* start *

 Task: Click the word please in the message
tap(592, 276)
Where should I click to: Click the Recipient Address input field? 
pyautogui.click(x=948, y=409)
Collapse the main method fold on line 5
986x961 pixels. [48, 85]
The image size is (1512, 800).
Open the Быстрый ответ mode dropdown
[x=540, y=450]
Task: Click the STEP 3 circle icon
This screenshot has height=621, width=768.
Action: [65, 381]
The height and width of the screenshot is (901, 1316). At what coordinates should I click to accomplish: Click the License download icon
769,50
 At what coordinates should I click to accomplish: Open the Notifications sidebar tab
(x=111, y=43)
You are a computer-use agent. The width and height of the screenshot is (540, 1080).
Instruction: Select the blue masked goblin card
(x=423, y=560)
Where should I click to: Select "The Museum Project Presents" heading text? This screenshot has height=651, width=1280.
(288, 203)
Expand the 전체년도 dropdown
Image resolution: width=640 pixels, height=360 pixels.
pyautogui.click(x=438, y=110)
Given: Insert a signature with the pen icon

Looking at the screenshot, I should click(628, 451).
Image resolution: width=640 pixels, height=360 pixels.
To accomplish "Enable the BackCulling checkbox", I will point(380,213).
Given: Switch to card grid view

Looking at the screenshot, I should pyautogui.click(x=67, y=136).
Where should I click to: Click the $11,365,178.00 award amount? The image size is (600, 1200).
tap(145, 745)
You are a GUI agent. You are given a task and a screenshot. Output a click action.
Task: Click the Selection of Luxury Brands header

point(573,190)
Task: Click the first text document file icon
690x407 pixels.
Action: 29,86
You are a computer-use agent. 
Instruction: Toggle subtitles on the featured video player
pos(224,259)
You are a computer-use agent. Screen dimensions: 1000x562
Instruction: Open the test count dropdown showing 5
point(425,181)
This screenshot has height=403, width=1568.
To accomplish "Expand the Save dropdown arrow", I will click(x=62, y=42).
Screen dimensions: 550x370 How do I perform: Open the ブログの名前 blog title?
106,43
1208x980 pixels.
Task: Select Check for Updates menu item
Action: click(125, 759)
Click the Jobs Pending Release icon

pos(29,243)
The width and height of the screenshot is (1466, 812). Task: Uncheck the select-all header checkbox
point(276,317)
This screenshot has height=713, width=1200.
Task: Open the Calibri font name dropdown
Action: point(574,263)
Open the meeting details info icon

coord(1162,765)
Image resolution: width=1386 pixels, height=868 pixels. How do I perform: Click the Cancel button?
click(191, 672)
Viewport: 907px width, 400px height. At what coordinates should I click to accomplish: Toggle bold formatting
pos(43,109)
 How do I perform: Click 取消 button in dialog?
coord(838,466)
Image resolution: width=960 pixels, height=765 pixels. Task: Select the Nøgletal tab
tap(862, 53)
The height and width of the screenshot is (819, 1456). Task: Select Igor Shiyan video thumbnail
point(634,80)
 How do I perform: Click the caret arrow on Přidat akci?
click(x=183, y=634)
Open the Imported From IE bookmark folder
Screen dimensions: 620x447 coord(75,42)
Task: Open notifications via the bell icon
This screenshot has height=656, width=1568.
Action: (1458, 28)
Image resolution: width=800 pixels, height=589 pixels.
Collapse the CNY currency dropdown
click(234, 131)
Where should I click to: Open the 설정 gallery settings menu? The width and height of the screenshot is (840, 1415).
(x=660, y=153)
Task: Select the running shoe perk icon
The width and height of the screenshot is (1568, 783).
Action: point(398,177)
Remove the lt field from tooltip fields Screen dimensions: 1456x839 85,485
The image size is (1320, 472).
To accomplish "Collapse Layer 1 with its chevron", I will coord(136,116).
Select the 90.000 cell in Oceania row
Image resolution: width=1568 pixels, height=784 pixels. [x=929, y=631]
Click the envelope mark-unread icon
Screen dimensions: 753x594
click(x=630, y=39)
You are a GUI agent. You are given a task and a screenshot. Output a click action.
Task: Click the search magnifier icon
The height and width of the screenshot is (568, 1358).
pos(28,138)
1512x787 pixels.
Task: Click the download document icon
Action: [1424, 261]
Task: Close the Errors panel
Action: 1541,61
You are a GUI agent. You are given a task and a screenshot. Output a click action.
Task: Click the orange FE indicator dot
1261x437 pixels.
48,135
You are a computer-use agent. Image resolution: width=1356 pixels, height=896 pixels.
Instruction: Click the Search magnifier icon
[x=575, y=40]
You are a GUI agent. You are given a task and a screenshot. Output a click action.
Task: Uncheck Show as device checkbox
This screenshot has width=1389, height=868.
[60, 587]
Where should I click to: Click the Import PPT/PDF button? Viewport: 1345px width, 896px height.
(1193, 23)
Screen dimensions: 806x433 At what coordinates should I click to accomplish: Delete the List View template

* end *

**PROBLEM TO WORK ON:**
Please update the data by replacing every "computer-use agent" with "desktop assistant" and leaving everything else unchanged.

**SOLUTION TO THIS EXERCISE:**
 Task: Click the word please in the message
tap(592, 276)
Where should I click to: Click the Recipient Address input field? 
pyautogui.click(x=948, y=409)
Collapse the main method fold on line 5
986x961 pixels. [48, 85]
The image size is (1512, 800).
Open the Быстрый ответ mode dropdown
[x=540, y=450]
Task: Click the STEP 3 circle icon
This screenshot has height=621, width=768.
Action: [65, 381]
The height and width of the screenshot is (901, 1316). At what coordinates should I click to accomplish: Click the License download icon
769,50
 At what coordinates should I click to accomplish: Open the Notifications sidebar tab
(x=111, y=43)
You are a desktop assistant. The width and height of the screenshot is (540, 1080).
Instruction: Select the blue masked goblin card
(x=423, y=560)
Where should I click to: Select "The Museum Project Presents" heading text? This screenshot has height=651, width=1280.
(288, 203)
Expand the 전체년도 dropdown
Image resolution: width=640 pixels, height=360 pixels.
pyautogui.click(x=438, y=110)
Given: Insert a signature with the pen icon

Looking at the screenshot, I should click(628, 451).
Image resolution: width=640 pixels, height=360 pixels.
To accomplish "Enable the BackCulling checkbox", I will point(380,213).
Given: Switch to card grid view

Looking at the screenshot, I should pyautogui.click(x=67, y=136).
Where should I click to: Click the $11,365,178.00 award amount? The image size is (600, 1200).
tap(145, 745)
You are a GUI agent. You are given a task and a screenshot. Output a click action.
Task: Click the Selection of Luxury Brands header

point(573,190)
Task: Click the first text document file icon
690x407 pixels.
Action: 29,86
You are a desktop assistant. 
Instruction: Toggle subtitles on the featured video player
pos(224,259)
You are a desktop assistant. Screen dimensions: 1000x562
Instruction: Open the test count dropdown showing 5
point(425,181)
This screenshot has height=403, width=1568.
To accomplish "Expand the Save dropdown arrow", I will click(x=62, y=42).
Screen dimensions: 550x370 How do I perform: Open the ブログの名前 blog title?
106,43
1208x980 pixels.
Task: Select Check for Updates menu item
Action: click(125, 759)
Click the Jobs Pending Release icon

pos(29,243)
The width and height of the screenshot is (1466, 812). Task: Uncheck the select-all header checkbox
point(276,317)
This screenshot has height=713, width=1200.
Task: Open the Calibri font name dropdown
Action: point(574,263)
Open the meeting details info icon

coord(1162,765)
Image resolution: width=1386 pixels, height=868 pixels. How do I perform: Click the Cancel button?
click(191, 672)
Viewport: 907px width, 400px height. At what coordinates should I click to accomplish: Toggle bold formatting
pos(43,109)
 How do I perform: Click 取消 button in dialog?
coord(838,466)
Image resolution: width=960 pixels, height=765 pixels. Task: Select the Nøgletal tab
tap(862, 53)
The height and width of the screenshot is (819, 1456). Task: Select Igor Shiyan video thumbnail
point(634,80)
 How do I perform: Click the caret arrow on Přidat akci?
click(x=183, y=634)
Open the Imported From IE bookmark folder
Screen dimensions: 620x447 coord(75,42)
Task: Open notifications via the bell icon
This screenshot has height=656, width=1568.
Action: (1458, 28)
Image resolution: width=800 pixels, height=589 pixels.
Collapse the CNY currency dropdown
click(234, 131)
Where should I click to: Open the 설정 gallery settings menu? The width and height of the screenshot is (840, 1415).
(x=660, y=153)
Task: Select the running shoe perk icon
The width and height of the screenshot is (1568, 783).
Action: point(398,177)
Remove the lt field from tooltip fields Screen dimensions: 1456x839 85,485
The image size is (1320, 472).
To accomplish "Collapse Layer 1 with its chevron", I will coord(136,116).
Select the 90.000 cell in Oceania row
Image resolution: width=1568 pixels, height=784 pixels. [x=929, y=631]
Click the envelope mark-unread icon
Screen dimensions: 753x594
click(x=630, y=39)
You are a GUI agent. You are given a task and a screenshot. Output a click action.
Task: Click the search magnifier icon
The height and width of the screenshot is (568, 1358).
pos(28,138)
1512x787 pixels.
Task: Click the download document icon
Action: [1424, 261]
Task: Close the Errors panel
Action: 1541,61
You are a GUI agent. You are given a task and a screenshot. Output a click action.
Task: Click the orange FE indicator dot
1261x437 pixels.
48,135
You are a desktop assistant. Image resolution: width=1356 pixels, height=896 pixels.
Instruction: Click the Search magnifier icon
[x=575, y=40]
You are a GUI agent. You are given a task and a screenshot. Output a click action.
Task: Uncheck Show as device checkbox
This screenshot has width=1389, height=868.
[60, 587]
Where should I click to: Click the Import PPT/PDF button? Viewport: 1345px width, 896px height.
(1193, 23)
Screen dimensions: 806x433 At what coordinates should I click to accomplish: Delete the List View template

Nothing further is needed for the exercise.